Si Sabrina a peu tergiversé, la majorité des femmes traversent une phase légitime de questionnements avant de franchir le cap de la congélation. Il y a d’abord l’investissement financier à considérer (il faut compter environ 3.000€ par ponction), mais aussi toute une série de doutes à affronter. « Je me suis beaucoup interrogée, se souvient Stéphanie, qui a congelé ses ovocytes à 37 ans. J’avais l’impression que dans la démarche, il y avait peut-être quelque chose de négatif et pessimiste : cela voulait-il dire que je ne croyais vraiment pas rencontrer quelqu’un ? Je me questionnais aussi sur mon véritable désir d’avoir des enfants. Au vu de l’état actuel du monde, n’est-ce pas un acte égoïste de donner naissance, simplement pour avoir une descendance ? »
« Un privilège de riches »
Face à ces interrogations, le soutien des proches peut généralement s’avérer être un moteur. « Ma famille m’a encouragée, confie Sabrina. Ma sœur m’a dit : ‘Quand bien même tu rencontres quelqu’un, tu ne regretteras jamais d’avoir mis tes œufs aux frigos. Tu n’as rien à perdre’. Cela m’a convaincue ». Malgré la normalisation de la démarche ces dernières années, la congélation des ovocytes reste parfois encore incomprise et peut entraîner avec elle son lot de stigmatisations. « La première fois que j’en ai parlé à mes parents, ils étaient réticents, témoigne Stéphanie. Ma mère ne comprenait pas la démarche. Mon père tempérait, me disait d’attendre un peu. Il craignait que j’aie un enfant toute seule. Au fil des mois, ils ont compris que je voulais simplement m’assurer la possibilité de devenir mère un jour. Ils ont vu que cela me tenait à cœur, donc ils ont voulu me soutenir dans le projet, comme ils l’ont fait dans le cadre de notre éducation ou de nos études. Ils ont donc financé l’entièreté de ma congélation. Finalement, j’ai eu l’impression de faire cette démarche en famille, et cela m’a vraiment aidée à passer le cap. »

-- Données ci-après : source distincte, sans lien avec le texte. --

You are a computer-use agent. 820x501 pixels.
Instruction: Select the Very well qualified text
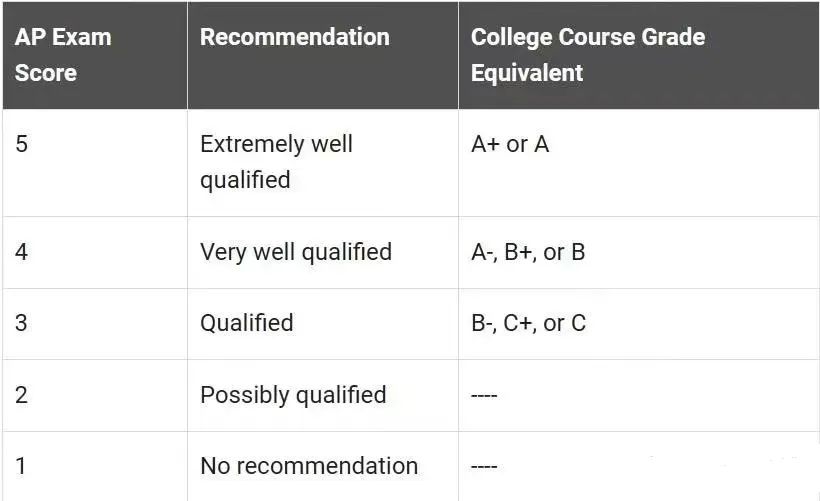(296, 252)
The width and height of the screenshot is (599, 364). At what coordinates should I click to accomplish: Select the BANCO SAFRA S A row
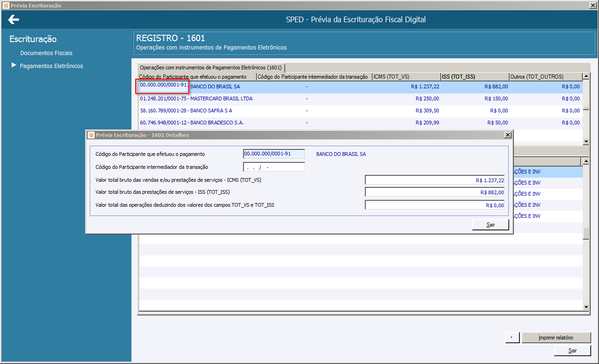point(186,111)
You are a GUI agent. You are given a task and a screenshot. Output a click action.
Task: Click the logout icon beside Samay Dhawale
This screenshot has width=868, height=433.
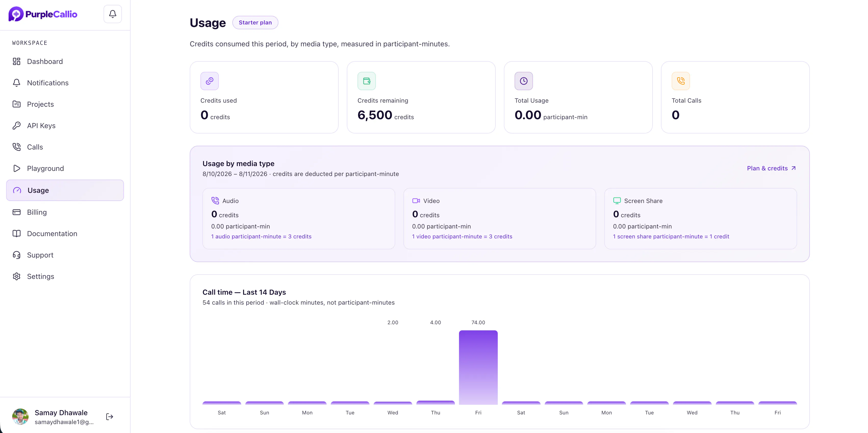click(x=110, y=417)
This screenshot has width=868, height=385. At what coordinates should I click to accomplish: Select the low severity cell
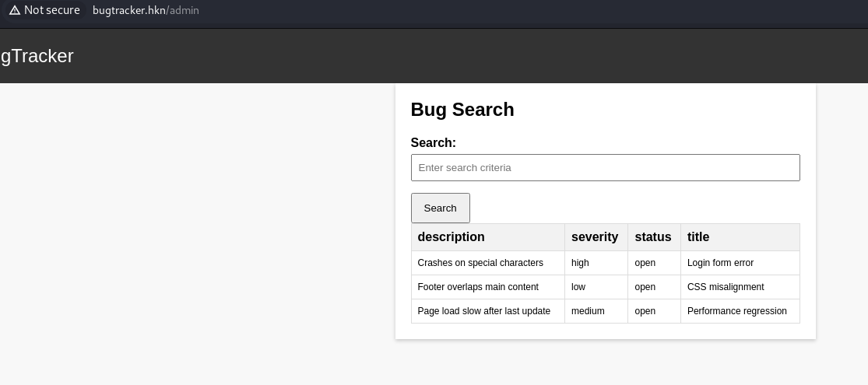578,287
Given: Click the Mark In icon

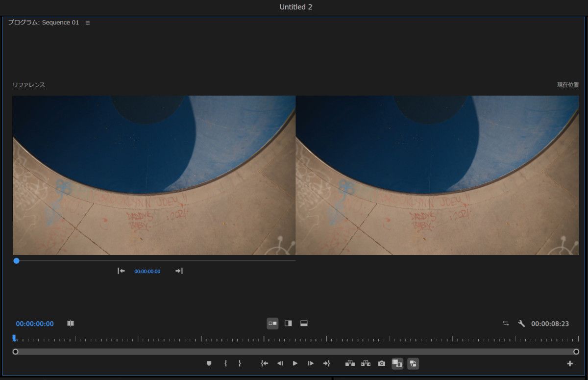Looking at the screenshot, I should (x=226, y=363).
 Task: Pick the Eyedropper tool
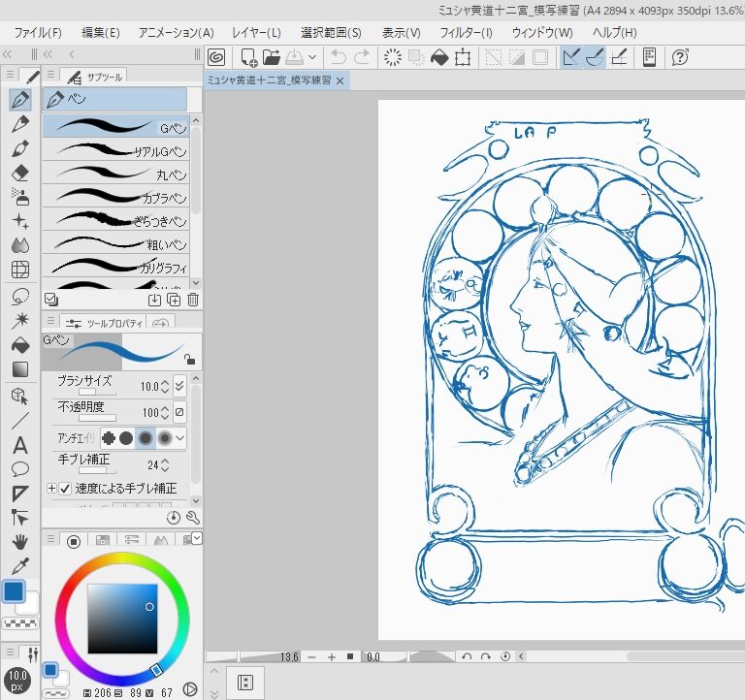(x=20, y=567)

Le coût financier est généralement l’aspect qui réfrène le plus de femmes avant d’entamer le processus. Si la congélation est remboursée en France, elle ne l’est pas en Belgique, sauf pour raisons pathologiques, telles qu’un traitement de chimiothérapie qui peut altérer la fertilité. « Chez nous, la congélation reste un privilège de riches, résume Stéphanie. Personnellement, si mes parents ne m’avaient pas aidée, j’y aurais peut-être réfléchi à deux fois. J’aurais pu me le payer, mais au vu de la crise actuelle, l’aspect financier aurait clairement pesé dans la balance. »
« Ma tristesse me coûtera bien plus cher »

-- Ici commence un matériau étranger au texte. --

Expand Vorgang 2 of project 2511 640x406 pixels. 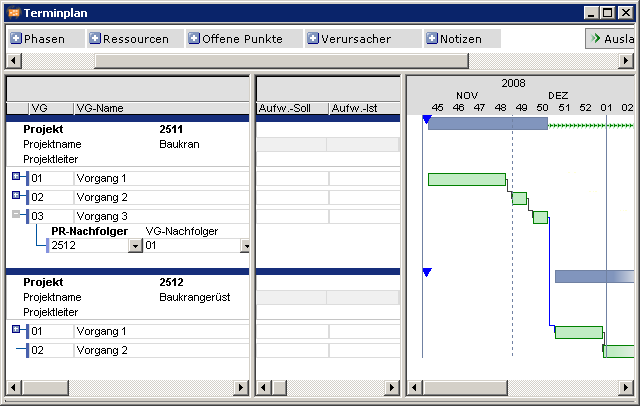point(16,197)
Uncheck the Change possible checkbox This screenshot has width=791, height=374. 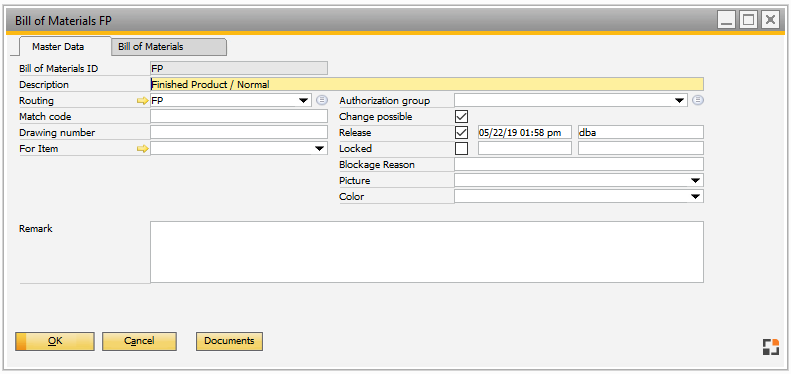(x=461, y=117)
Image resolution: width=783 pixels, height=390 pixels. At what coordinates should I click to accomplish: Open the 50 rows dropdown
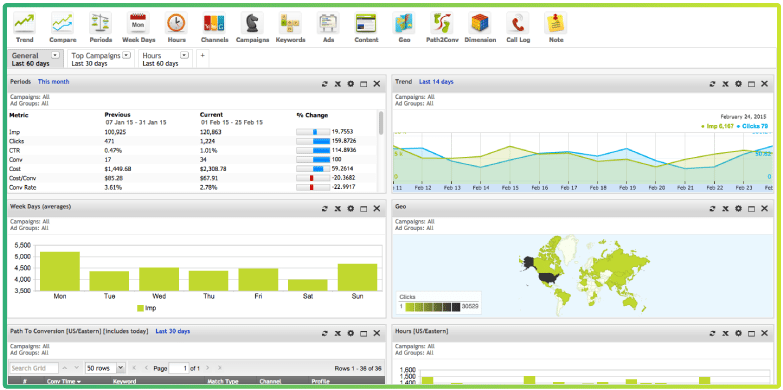point(105,368)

Pour beaucoup, le désir de maternité justifie amplement l’investissement. « Finalement, le coût physique et financier que cela représente, ce n’est pas si important, expose Sabrina. Bien sûr, c’est un investissement d’argent – et de temps aussi, parce que pendant deux mois, il y a beaucoup de rendez-vous médicaux et de complications – mais qu’est-ce que c’est à côté de connaître un jour la maternité ? Le calcul a été vite fait. Si je n’ai pas d’enfants à 38 ans, je sais que ma tristesse coûtera bien plus cher que ces 3500€. »
« Parfois quand on est en couple, dans la trentaine, on peut sans le vouloir exercer une certaine pression sur son partenaire pour avoir un enfant »
Surtout, congeler ses ovocytes permet de se débarrasser d’une certaine pression, tant sociétale que personnelle. « Aujourd’hui, je me concentre sur ce que je veux vraiment, insiste Stéphanie. Je ne ressens plus ce stress pesant, qui me disait toujours ‘Il faut que je trouve quelqu’un, il faut que je me dépêche pour faire des enfants’. La pression, aujourd’hui, elle est mise de côté. Je sais que je peux avoir un enfant toute seule. Je rêve évidemment toujours de faire un bébé avec quelqu’un, mais si jamais je n’y arrive pas, j’ai toujours mes œufs de côté. »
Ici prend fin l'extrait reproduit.